Section 504 regulations require that school districts provide reasonable accommodations and/or related services necessary for qualified disabled students to participate in and benefit from public education programs and activities. A qualified disabled person is (i) of an age during which nondisabled persons are provided such services, (ii) of any age during which it is mandatory under state law to provide such services to disabled persons, or (iii) to whom a state is required to provide a free and appropriate public education under Section 612 of the Education of the Handicapped Act.

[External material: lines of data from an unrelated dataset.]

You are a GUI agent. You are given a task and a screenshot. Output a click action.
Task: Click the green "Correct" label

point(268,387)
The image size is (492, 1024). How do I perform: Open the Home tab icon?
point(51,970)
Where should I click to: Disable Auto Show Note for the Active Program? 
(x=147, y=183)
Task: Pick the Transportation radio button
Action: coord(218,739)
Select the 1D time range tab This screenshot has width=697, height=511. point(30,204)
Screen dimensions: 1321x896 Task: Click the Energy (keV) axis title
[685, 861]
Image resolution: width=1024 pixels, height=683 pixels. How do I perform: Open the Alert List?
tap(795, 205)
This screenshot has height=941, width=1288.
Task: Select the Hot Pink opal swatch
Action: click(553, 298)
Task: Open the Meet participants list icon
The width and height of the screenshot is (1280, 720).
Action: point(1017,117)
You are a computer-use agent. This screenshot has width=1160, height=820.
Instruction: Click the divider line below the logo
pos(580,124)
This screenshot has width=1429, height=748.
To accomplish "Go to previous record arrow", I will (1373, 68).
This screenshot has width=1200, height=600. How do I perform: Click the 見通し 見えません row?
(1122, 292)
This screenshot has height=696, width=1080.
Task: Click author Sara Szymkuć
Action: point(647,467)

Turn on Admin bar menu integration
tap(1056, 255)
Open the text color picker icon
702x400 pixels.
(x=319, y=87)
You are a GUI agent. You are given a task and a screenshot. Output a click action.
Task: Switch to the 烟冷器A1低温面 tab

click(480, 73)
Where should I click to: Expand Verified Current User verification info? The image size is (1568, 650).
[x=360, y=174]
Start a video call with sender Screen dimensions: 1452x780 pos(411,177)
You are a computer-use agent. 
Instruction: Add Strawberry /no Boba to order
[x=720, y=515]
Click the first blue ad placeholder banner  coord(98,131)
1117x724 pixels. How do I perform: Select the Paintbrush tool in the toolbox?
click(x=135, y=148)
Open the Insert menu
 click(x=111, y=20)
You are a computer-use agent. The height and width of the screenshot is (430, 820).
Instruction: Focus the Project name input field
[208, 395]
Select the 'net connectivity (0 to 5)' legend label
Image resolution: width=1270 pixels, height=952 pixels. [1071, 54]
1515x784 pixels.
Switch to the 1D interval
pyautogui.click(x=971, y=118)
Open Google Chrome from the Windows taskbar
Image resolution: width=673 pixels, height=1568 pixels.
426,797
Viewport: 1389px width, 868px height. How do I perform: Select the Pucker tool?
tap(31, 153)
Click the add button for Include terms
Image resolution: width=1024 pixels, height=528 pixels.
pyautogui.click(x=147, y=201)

The provision of an appropriate education is the provision of regular or special education and related aids and services that (i) are designed to meet individual educational needs of disabled persons as adequately as the needs of nondisabled persons are met and (ii) are based upon adherence to procedures that address the educational setting, evaluation and placement, and procedural safeguards. The District must make reasonable accommodations to the known physical or mental limitations of an otherwise qualified disabled student unless it can be demonstrated that the accommodations would impose an undue hardship on the operation of the programs. In determining reasonable accommodations, a Section 504 evaluation team shall use a variety of evaluation and assessment techniques and procedures to determine if the student has a physical or mental impairment that substantially limits one or more major life activities. When a student is found to have such a condition, a 504 Plan shall be developed and implemented with parent consent. The 504 Plan shall be reviewed and revised at least annually and a re-evaluation shall be completed every three years. District guidelines related to the application of Section 504 to students are outlined in the Practice Statement 6006. Section 504 complaints can be filed under Policy and Practice Statement 6006.

Youth Options Program

The Youth Options Program was created by the Wisconsin State Legislature and allows 11th and 12th grade public high school students to enroll in courses at post-secondary institutions of higher education with fees and tuition paid by their school districts. In addition to high school graduation requirements, credits can be applied toward a technical certificate, associate or bachelor’s degree, to learn more about a field of interest, and/or to develop specific skills for entering the work-force after high school graduation. Students in 9th-12th grade are notified about the Youth Options Program in several ways, including in the Course Offerings Guide, informational meetings held during the school year, and can find information on the District website.